= Directions =
Print the records line for line without any change, starting at the line that contains "Screen dimensions: 1372x879" and stopping after the final line of the records.

+---+

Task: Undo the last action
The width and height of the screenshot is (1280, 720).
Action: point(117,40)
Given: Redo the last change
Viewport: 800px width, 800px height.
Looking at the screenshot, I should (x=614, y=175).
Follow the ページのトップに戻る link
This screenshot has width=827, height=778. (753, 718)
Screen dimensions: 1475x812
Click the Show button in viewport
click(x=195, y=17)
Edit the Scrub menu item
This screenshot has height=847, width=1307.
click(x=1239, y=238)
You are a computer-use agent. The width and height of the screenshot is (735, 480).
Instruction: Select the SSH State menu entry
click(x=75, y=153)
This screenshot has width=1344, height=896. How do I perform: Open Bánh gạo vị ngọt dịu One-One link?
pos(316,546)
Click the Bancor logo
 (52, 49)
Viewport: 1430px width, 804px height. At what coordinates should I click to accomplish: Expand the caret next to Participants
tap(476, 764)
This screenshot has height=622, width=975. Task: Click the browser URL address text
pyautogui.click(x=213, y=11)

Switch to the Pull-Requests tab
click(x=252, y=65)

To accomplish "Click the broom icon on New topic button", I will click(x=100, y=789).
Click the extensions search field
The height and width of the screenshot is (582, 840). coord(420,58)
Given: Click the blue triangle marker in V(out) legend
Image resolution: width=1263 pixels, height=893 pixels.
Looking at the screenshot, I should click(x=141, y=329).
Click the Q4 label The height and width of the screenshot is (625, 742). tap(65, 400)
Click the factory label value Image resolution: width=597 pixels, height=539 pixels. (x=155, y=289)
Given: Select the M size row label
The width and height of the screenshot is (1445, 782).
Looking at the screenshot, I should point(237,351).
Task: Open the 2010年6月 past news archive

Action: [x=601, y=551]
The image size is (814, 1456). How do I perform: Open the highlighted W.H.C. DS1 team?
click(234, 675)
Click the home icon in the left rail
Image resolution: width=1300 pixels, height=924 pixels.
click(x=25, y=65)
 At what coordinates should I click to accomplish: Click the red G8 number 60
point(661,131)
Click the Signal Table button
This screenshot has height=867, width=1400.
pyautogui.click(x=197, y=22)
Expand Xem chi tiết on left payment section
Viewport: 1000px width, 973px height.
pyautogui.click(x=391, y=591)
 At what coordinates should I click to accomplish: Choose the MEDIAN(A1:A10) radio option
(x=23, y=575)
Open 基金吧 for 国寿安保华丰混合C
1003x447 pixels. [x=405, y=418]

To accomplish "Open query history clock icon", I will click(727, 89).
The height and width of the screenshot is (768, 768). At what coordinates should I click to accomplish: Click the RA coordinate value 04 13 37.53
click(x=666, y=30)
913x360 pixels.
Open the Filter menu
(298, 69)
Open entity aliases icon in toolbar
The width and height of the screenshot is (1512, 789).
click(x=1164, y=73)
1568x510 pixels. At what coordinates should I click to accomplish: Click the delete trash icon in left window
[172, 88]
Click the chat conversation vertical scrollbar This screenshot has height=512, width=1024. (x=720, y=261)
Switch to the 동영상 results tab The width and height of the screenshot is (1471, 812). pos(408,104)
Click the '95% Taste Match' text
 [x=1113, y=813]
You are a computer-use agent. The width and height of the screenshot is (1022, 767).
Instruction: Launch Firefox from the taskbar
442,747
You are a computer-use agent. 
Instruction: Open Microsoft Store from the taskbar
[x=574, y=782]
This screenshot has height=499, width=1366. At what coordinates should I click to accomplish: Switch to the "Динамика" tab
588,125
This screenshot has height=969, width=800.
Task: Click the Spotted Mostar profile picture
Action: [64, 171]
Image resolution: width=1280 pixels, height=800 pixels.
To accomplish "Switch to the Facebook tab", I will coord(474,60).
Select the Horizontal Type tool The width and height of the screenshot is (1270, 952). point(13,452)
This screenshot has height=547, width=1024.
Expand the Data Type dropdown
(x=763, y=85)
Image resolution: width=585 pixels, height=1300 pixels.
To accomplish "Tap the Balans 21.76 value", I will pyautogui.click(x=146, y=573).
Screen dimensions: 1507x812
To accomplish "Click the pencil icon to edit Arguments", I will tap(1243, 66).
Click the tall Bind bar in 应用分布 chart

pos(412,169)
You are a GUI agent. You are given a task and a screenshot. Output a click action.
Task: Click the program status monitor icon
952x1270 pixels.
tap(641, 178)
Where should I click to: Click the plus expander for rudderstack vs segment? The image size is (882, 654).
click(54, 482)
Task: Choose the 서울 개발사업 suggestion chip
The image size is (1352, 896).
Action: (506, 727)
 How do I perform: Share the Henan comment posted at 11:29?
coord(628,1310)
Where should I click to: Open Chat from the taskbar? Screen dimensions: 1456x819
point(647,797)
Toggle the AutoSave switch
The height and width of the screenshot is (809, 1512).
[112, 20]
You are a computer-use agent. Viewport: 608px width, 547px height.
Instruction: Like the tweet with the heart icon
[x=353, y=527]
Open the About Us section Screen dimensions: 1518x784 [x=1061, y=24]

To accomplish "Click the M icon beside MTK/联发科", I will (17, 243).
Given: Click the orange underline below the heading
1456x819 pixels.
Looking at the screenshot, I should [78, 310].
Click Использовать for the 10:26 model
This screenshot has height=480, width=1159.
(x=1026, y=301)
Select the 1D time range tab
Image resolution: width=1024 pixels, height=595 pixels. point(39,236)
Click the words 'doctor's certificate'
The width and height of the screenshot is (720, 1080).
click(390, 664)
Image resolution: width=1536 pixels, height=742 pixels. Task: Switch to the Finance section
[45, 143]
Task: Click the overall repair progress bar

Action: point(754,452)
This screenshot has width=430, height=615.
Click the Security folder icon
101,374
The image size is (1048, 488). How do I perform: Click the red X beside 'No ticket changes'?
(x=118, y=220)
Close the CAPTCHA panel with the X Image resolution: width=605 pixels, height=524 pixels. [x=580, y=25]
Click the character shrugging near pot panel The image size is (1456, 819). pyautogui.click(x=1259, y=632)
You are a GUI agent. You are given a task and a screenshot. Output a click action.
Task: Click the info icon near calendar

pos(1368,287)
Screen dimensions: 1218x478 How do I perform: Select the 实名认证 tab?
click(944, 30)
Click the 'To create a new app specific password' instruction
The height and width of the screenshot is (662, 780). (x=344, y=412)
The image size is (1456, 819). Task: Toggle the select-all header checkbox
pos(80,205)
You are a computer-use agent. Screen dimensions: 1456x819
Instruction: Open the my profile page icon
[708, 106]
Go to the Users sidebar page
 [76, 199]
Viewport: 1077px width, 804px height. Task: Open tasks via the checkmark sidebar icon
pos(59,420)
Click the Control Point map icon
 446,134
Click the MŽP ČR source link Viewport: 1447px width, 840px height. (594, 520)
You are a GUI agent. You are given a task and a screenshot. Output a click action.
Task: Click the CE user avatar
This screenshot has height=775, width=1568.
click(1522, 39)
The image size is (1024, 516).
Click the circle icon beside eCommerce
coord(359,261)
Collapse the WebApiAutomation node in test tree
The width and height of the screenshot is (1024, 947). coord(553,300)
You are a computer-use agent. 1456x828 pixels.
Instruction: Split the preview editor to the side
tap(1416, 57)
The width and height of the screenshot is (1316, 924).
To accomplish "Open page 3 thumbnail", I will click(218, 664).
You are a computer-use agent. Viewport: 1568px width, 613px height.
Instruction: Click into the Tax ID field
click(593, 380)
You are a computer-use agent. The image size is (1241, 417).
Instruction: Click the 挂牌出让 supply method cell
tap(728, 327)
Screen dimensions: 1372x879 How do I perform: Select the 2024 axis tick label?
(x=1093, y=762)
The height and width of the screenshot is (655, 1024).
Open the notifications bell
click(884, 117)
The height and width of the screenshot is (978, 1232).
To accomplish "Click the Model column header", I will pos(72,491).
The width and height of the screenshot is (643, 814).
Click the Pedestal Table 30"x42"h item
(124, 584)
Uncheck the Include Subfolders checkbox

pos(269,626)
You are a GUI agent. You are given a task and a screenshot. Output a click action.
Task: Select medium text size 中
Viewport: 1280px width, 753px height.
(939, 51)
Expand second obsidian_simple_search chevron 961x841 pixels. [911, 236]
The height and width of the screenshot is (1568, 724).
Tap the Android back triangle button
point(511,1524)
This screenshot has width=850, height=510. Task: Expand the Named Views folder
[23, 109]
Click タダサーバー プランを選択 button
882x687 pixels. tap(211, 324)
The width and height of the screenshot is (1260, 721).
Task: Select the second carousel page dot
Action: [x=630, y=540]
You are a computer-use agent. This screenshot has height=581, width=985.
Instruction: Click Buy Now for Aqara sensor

+---+

= Solution for this problem =
Screen dimensions: 1372x879 How do I perform: Select the 2024 axis tick label?
(x=1093, y=762)
The height and width of the screenshot is (655, 1024).
Open the notifications bell
click(884, 117)
The height and width of the screenshot is (978, 1232).
To accomplish "Click the Model column header", I will pos(72,491).
The width and height of the screenshot is (643, 814).
Click the Pedestal Table 30"x42"h item
(124, 584)
Uncheck the Include Subfolders checkbox

pos(269,626)
You are a GUI agent. You are given a task and a screenshot. Output a click action.
Task: Select medium text size 中
Viewport: 1280px width, 753px height.
(939, 51)
Expand second obsidian_simple_search chevron 961x841 pixels. [911, 236]
The height and width of the screenshot is (1568, 724).
Tap the Android back triangle button
point(511,1524)
This screenshot has width=850, height=510. Task: Expand the Named Views folder
[23, 109]
Click タダサーバー プランを選択 button
882x687 pixels. tap(211, 324)
The width and height of the screenshot is (1260, 721).
Task: Select the second carousel page dot
Action: [x=630, y=540]
You are a computer-use agent. This screenshot has height=581, width=985.
Instruction: Click Buy Now for Aqara sensor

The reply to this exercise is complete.